More people than ever are switching to 3G technology and handset makers are waging a fierce battle to attract them to their devices and operating systems. All of it makes for an exciting period for wireless retailers.
‘Ridiculous growth in smartphones’
As expected, smartphone sales are at an all-time high. ABI Research calls the pace of smartphone shipments “extraordinary,” as numbers jumped by 50 percent in the second quarter of 2010 over the same period of 2009, reported Matt Hamblen of Computerworld (Oct. 26).
Naturally, such massive adoption of new technology leads to long-term sustainability questions related to network capacity and data usage. New devices like the Apple iPhone 4 and the Android-running HTC Droid Incredible made up a large portion of the 61.8 million smartphones shipped in the second quarter.
Considering 321.2 million mobile phones were shipped in the period, smartphones comprised 19 percent of the total count. Year-over-year, smartphone shipments were 50 percent higher than the second quarter of 2009 and 12 percent higher than the first quarter of 2010.
ABI analyst Michael Morgan predicts smartphone growth will continue to surge to about 77 million-plus in the third quarter, or 23 percent higher than the previous period.
Apple vaults past RIM into top 5 global handset makers list
“Apple jumped past BlackBerry maker Research In Motion to become the world’s No. 4 handset maker in the third quarter, according to several research firms,” wrote FierceWireless’ Phil Goldstein (Oct. 29). “The move marks Apple’s entrance into the world’s top 5 handset vendor rankings.”

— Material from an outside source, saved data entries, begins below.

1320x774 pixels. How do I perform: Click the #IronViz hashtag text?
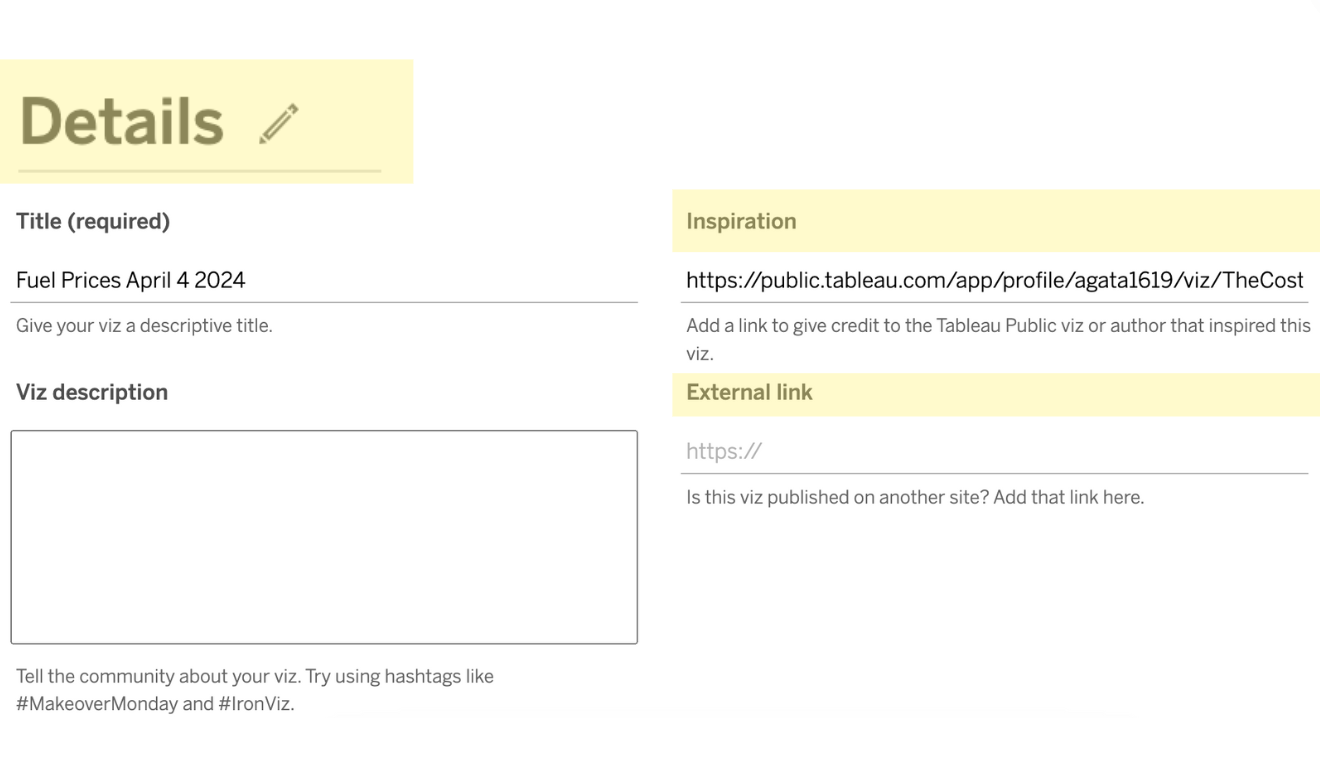[254, 703]
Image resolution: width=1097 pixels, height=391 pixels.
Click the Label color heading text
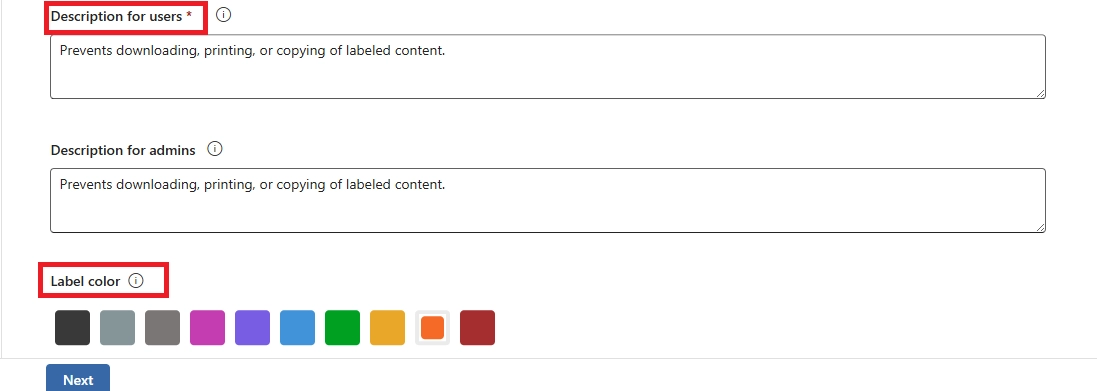85,281
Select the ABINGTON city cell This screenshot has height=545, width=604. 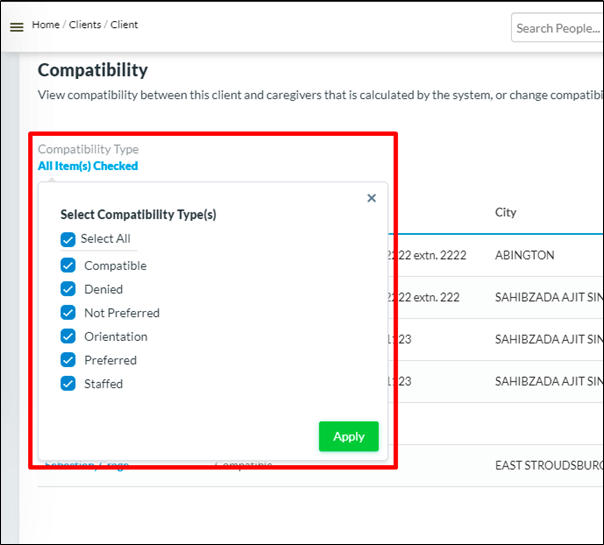click(524, 255)
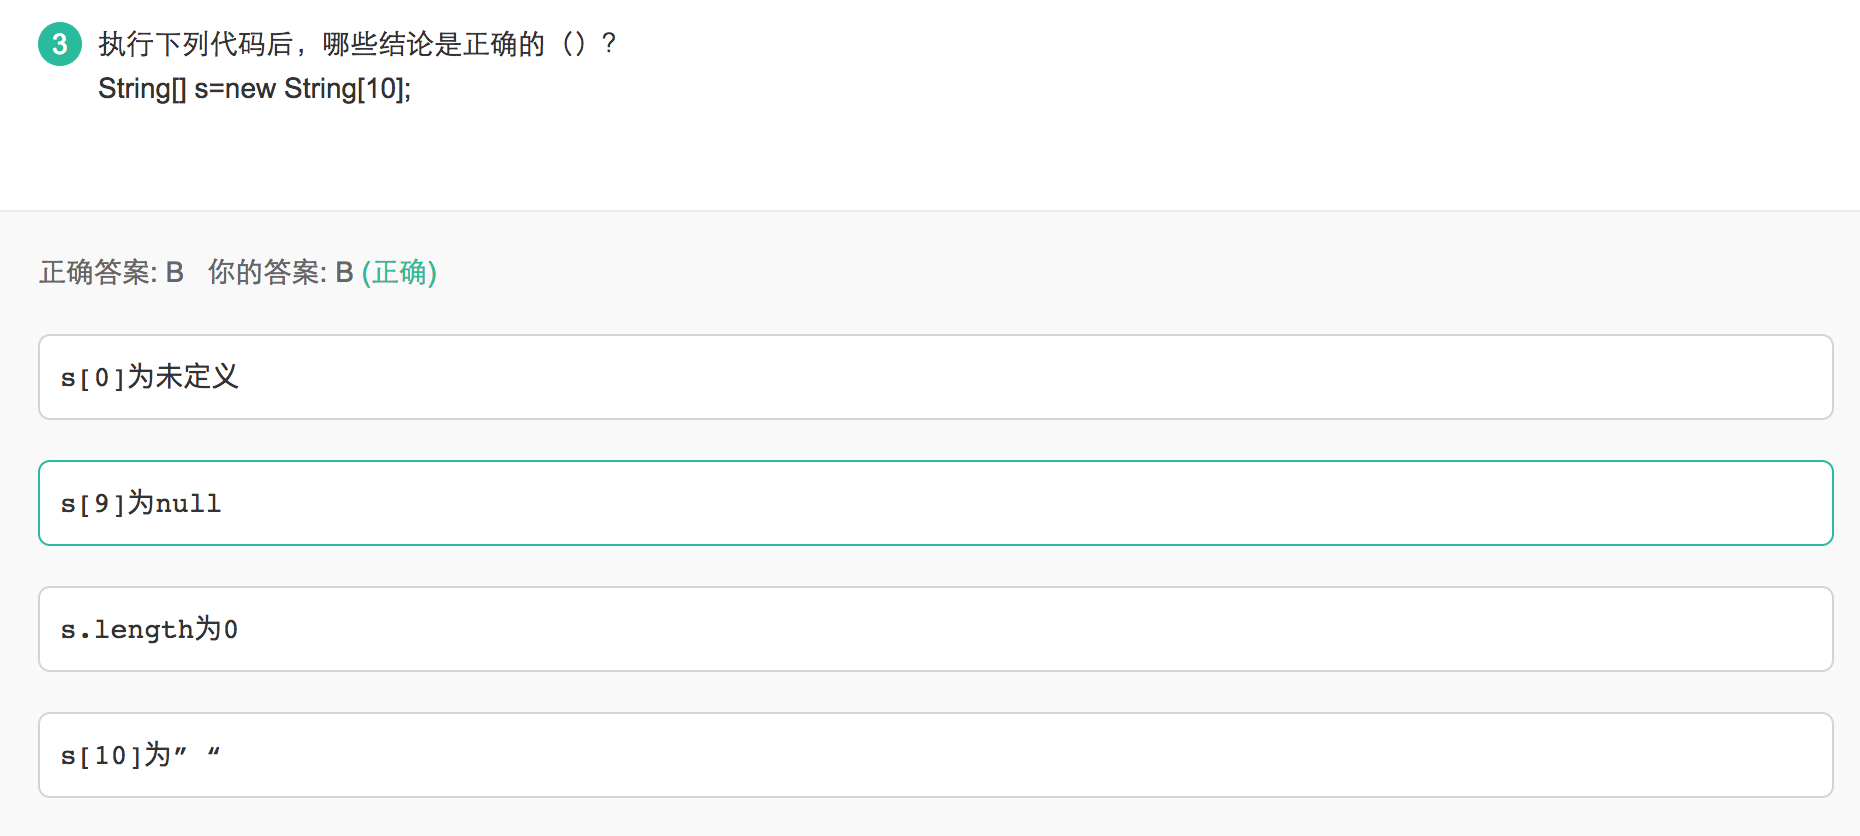Click the question mark ending the question

(x=609, y=44)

Goldstein also notes that “Apple’s ascent into the top 5 is important not only because it signifies the growing importance of smartphones in the overall handset market, but because the company has essentially relied on one model to propel its growth.”
In U.S. smartphone market, Android passes Apple and RIM
Meanwhile, in the U.S. market: “Google’s Android operating system had a successful third quarter, capturing about 44 percent of the (market) ahead of Apple and Research In Motion, according to (reports from NPD Group and Canalys),” wrote Chloe Albanesius of PC Magazine (Nov. 1).
NPD Group and Canalys reported that Android shipped 44 percent and 43.6 percent of U.S. smartphones, respectively, in the third quarter. According to NPD, this represented an 11 percent increase from the previous quarter. “Apple came in second with 23 percent, up 1 percent, followed by RIM, which declined from 28 percent to 22 percent to land in third place,” wrote Albanesius.
Ross Rubin, executive director of industry analysis for NPD, said much of Android’s quarterly growth came at the expense of RIM and not Apple. "The HTC EVO 4G, Motorola Droid X, and other new high-end Android devices have been gaining momentum at carriers that traditionally have been strong RIM distributors, and the recent introduction of the BlackBerry Torch has done little to stem the tide," he said in a statement.
Android growth benefits Motorola
“An aggressive launch of smartphones using Google’s Android software propelled (Motorola’s) mobile devices division’s revenue to rise 20 percent from a year ago as it shipped 3.8 million smartphones in the quarter,” wrote Roger Cheng of the Wall Street Journal (Oct. 29).
“Verizon has played a key role in the revival of Motorola’s mobile devices business, anointing two of its smartphones, the Droid X and Droid 2, as the carrier’s premiere products… to compete with AT&T and the iPhone. That dynamic, however, is poised to change if the iPhone comes to Verizon,” Cheng adds.
Sanjay Jha, Motorola’s co-chief executive says the company is aware of and planning for the iPhone’s “potential competitive pressure.”